Espenau. Auf einem Feldweg bei Espenau wurden gefährliche Hundeköder ausgelegt. Ein Hund hatte zwei Stück gefressen. 

Ein Hundehasser ist offensichtlich in Espenau unterwegs – und das nicht zum ersten Mal: Auf dem Feldweg „Im breiten Busch“ in Richtung Frankenhausen haben Spaziergänger am Montag gegen 16.30 Uhr mit Schrauben gespickte Fleischbällchen entdeckt.

„Mein Mann und ich waren auf dem Feldweg mit unserem Hund spazieren, als uns überall die Frikadellen mit den Schrauben auffielen“, sagt Saskia B. Das Paar sammelte 18 Köder auf und übergab sie an die Polizei in Vellmar. „Leider hat unser Hund zwei gegessen. Wir sind sofort zum Tierarzt, wo er etwas zum Erbrechen bekommen hat“, erzählt die junge Frau. Der Tierarzt hatte zuvor Röntgenbilder vom Magen des Hundes gemacht und dabei die beiden Schrauben entdeckt. Glücklicherweise habe der Hund die Fleischbällchen komplett geschluckt und sich deshalb keine inneren Verletzungen zugezogen. „Das ist nicht das erste Mal, dass hier so etwas passiert. Auch in Gärten sind schon Köder platziert worden“, erzählt die Halterin.

Gezielte Attacke: Auf einem Feldweg bei Espenau in Richtung Frankenhausen haben Spaziergänger 18 Hundeköder aufgesammelt und bei der Polizei abgegeben. 

Die Polizei hat die Ermittlungen wegen des Verstoßes gegen das Tierschutzgesetz aufgenommen. Bis zu drei Jahre Haft oder eine Geldstrafe drohen dem Täter, sollte er ausfindig gemacht werden. „Die Hundeköder sind dort gezielt abgelegt worden“, sagt Polizeisprecher Torsten Werner auf Anfrage. Die Polizei habe die Köder beschlagnahmt und behalte sich vor, die Fleischbällchen auf DNA-Spuren zu untersuchen. „Wenn der Täter in der Datenbank vorhanden ist, kommen wir ihm so auf die Spur“, sagt Werner.

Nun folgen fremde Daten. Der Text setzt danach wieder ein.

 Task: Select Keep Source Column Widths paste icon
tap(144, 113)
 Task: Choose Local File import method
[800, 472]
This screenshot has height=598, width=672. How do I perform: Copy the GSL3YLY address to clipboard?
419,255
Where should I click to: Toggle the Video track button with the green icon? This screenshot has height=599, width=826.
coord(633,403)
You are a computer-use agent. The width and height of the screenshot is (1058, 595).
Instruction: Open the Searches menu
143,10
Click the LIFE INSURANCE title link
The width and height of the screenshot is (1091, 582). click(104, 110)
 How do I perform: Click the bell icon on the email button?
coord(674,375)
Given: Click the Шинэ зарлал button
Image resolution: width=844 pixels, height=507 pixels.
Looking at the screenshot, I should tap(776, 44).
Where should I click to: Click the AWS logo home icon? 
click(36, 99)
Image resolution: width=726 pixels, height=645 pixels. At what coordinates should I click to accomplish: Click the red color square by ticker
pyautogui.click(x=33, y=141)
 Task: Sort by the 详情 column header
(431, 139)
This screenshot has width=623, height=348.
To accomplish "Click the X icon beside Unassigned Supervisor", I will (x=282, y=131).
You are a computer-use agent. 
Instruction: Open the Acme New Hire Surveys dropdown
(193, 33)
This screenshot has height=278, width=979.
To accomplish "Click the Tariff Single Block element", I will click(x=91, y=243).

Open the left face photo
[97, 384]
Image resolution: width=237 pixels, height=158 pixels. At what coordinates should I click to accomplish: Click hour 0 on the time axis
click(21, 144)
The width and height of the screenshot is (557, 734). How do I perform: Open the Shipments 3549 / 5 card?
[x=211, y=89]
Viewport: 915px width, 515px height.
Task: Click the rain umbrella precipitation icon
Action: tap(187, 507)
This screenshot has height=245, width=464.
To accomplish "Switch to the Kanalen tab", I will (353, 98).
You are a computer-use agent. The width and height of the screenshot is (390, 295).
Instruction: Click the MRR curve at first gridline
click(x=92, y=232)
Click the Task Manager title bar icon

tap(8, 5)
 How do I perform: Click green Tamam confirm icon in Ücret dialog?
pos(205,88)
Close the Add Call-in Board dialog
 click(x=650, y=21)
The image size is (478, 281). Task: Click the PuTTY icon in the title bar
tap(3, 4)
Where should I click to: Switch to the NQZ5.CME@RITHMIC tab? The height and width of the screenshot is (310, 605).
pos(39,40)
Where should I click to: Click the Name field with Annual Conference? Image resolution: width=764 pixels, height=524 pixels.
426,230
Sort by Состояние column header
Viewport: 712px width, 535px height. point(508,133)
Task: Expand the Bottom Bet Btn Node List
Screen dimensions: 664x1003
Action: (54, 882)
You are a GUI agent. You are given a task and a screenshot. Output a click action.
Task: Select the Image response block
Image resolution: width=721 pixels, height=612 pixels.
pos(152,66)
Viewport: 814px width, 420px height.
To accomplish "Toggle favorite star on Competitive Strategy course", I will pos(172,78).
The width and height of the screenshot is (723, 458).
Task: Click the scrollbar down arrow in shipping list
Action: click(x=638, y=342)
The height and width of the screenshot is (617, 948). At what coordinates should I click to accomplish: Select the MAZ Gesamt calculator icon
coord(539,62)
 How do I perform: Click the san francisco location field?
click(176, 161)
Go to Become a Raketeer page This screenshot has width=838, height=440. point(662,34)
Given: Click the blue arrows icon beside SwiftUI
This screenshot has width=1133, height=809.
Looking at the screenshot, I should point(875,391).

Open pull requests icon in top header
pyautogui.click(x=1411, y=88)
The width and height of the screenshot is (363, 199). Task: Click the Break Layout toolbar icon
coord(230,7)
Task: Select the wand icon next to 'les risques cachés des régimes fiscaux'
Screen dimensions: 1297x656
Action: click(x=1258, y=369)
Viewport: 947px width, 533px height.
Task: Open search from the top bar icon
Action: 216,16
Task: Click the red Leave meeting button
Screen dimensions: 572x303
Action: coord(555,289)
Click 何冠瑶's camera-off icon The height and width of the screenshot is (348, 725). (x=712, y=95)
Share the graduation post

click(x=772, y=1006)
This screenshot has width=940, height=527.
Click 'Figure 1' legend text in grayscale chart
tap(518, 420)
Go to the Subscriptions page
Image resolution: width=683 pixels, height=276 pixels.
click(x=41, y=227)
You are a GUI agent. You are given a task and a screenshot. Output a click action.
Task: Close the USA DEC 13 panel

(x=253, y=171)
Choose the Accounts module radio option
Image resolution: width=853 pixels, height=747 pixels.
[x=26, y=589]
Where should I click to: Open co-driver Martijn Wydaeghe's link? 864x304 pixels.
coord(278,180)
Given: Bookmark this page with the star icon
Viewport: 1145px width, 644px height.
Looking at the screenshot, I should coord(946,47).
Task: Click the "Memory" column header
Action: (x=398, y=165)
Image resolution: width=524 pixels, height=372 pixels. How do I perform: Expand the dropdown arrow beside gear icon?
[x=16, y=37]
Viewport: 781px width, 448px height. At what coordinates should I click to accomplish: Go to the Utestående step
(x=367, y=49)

Leider gebe es immer wieder solche Fälle. Noch viel öfter würden Hunde Vergiftungserscheinungen zeigen, die eine andere Ursache haben. Beispielsweise durch Rattengift, mit Wurmkur kontaminierte Pferdeäpfel oder Frostschutzmittel, die die Tiere in einem unbeobachteten Moment aufgenommen haben. 

Hinweise: Die Polizei bittet Zeugen, die auf dem Feldweg etwas Verdächtiges beobachtet haben, sich bei der Kasseler Polizei unter der Tel. 05 61 /91 00 zu melden.